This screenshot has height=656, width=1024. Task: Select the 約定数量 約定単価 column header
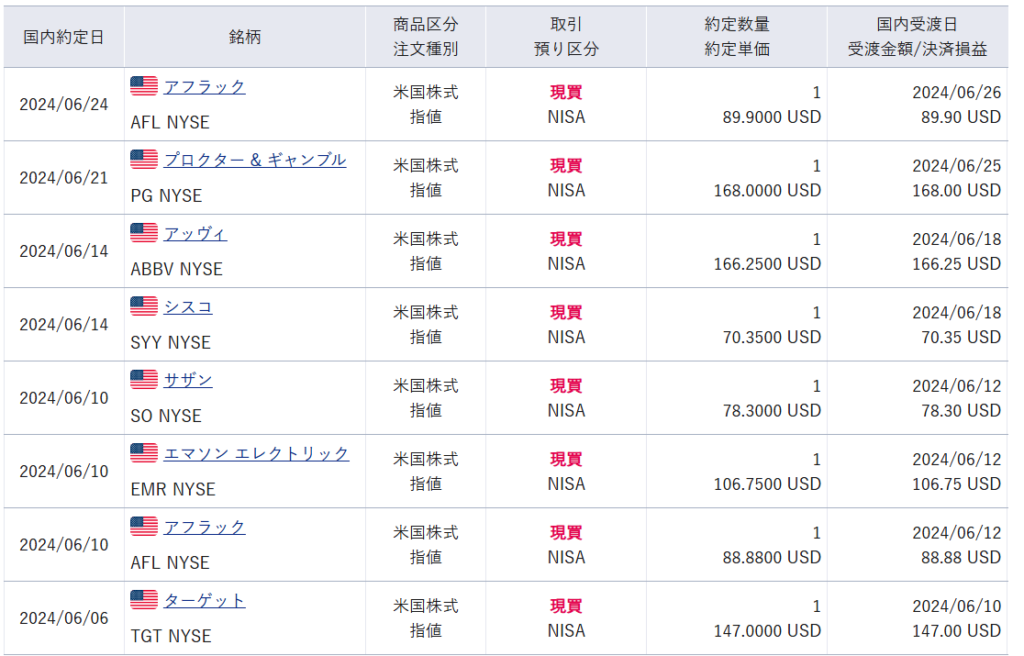(736, 36)
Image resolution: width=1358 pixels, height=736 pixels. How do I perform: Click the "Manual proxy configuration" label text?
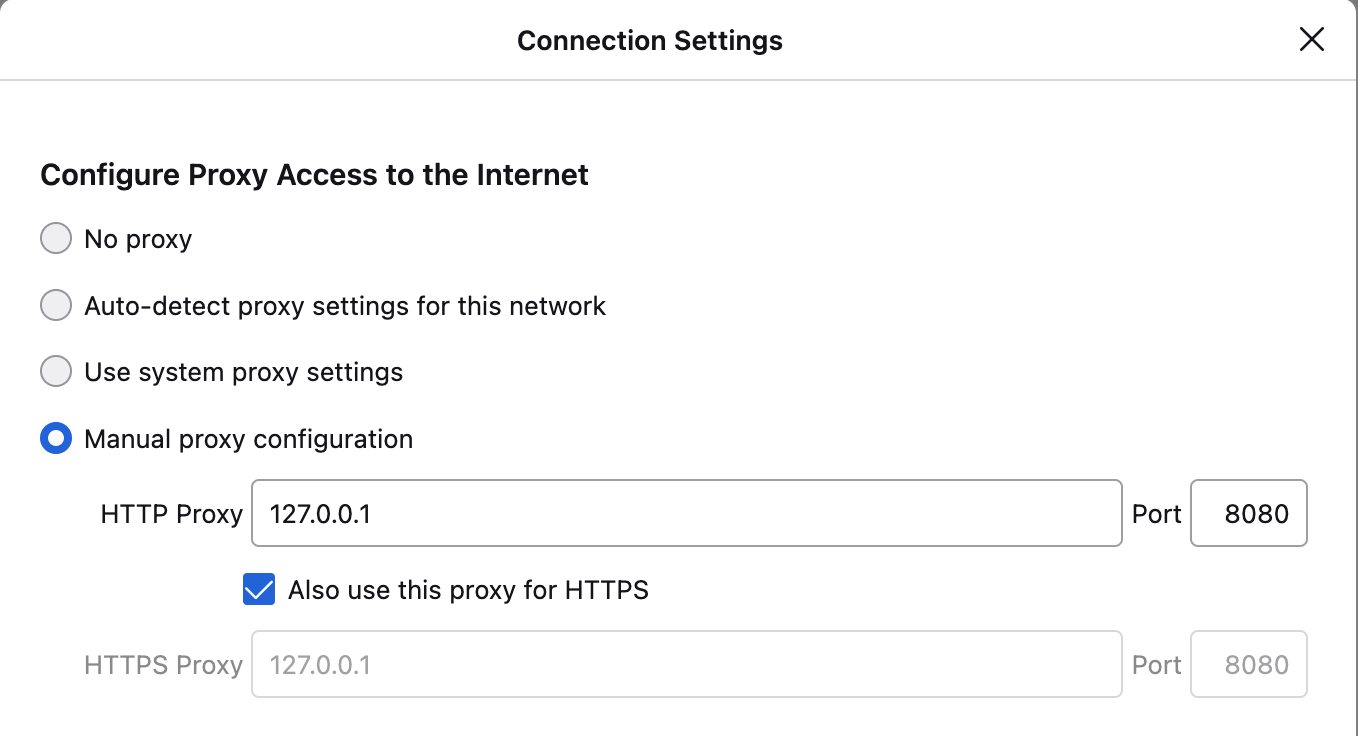(248, 439)
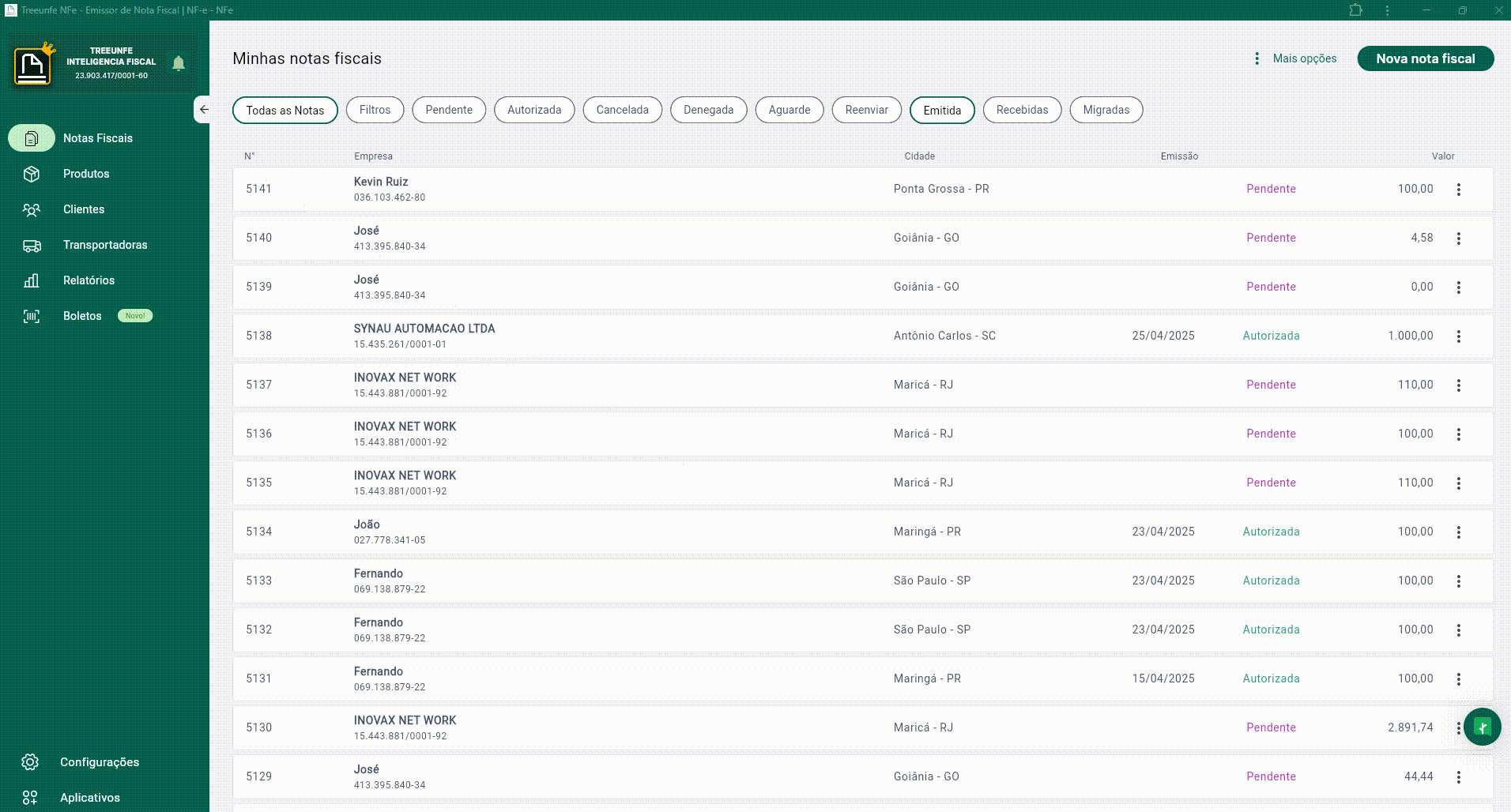Open Aplicativos from the sidebar
Screen dimensions: 1511x812
tap(89, 798)
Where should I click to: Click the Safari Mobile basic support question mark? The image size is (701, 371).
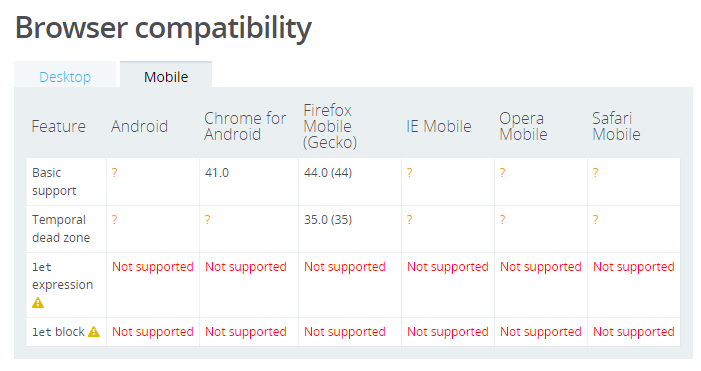pos(595,173)
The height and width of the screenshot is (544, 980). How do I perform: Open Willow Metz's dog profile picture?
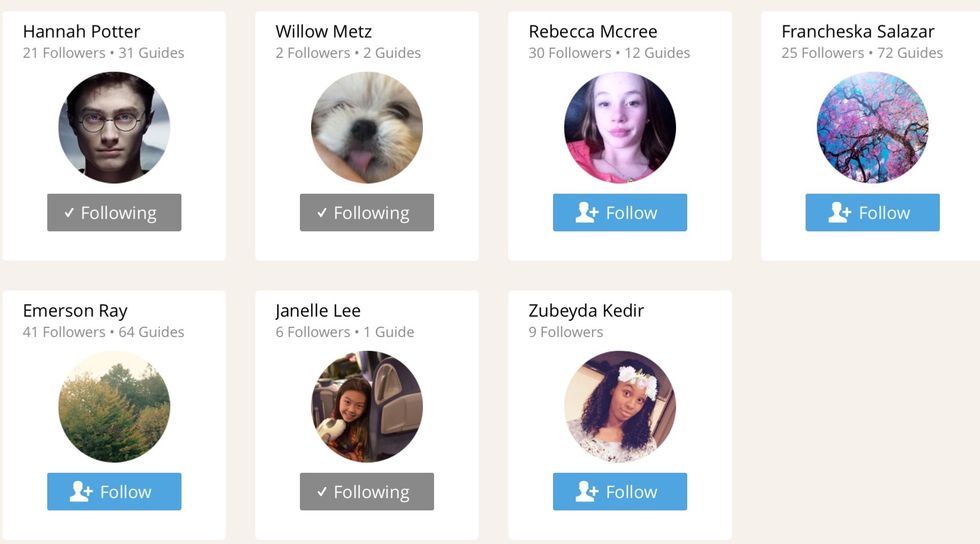pos(367,128)
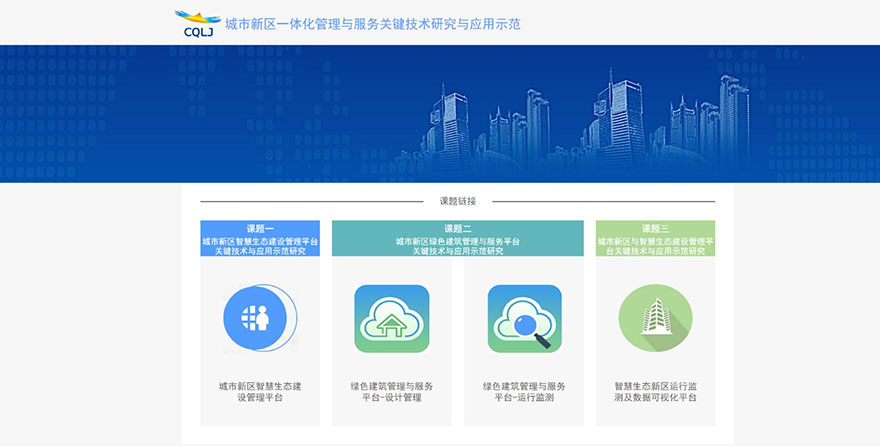Click the cloud with house icon
The height and width of the screenshot is (446, 880).
pyautogui.click(x=392, y=319)
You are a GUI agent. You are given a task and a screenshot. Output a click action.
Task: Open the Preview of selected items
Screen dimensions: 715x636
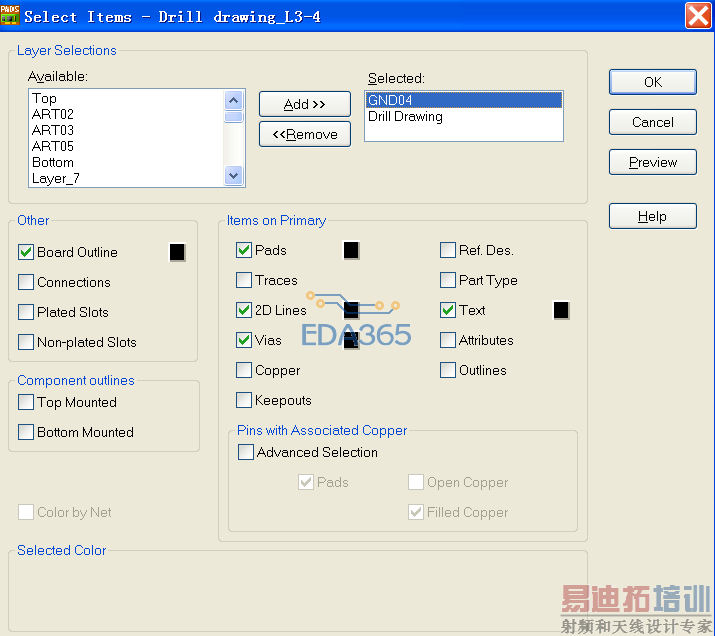coord(653,162)
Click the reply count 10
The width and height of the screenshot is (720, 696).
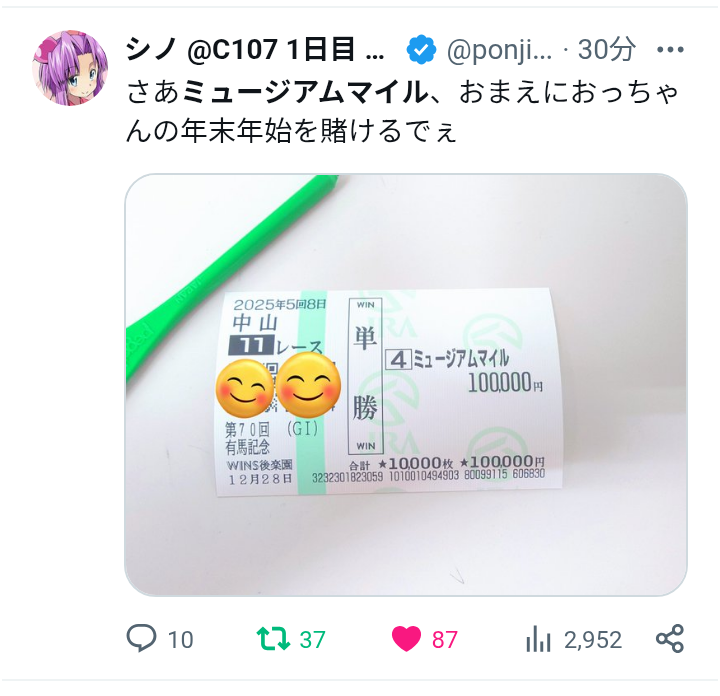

★ ★ ★ ★

Task brief »
Your answer should consist solely of the lines from the line with "The height and width of the screenshot is (544, 980)." to the final line of the listing, set down word for word, pictures omitted.

Answer space »
The height and width of the screenshot is (544, 980). How do I perform: Open Willow Metz's dog profile picture?
pos(367,128)
Click the cloud with house icon
The height and width of the screenshot is (446, 880).
pyautogui.click(x=392, y=319)
You are a GUI agent. You are given a task and a screenshot. Output a click action.
Task: Open the Preview of selected items
Screen dimensions: 715x636
coord(653,162)
Click the reply count 10
The width and height of the screenshot is (720, 696).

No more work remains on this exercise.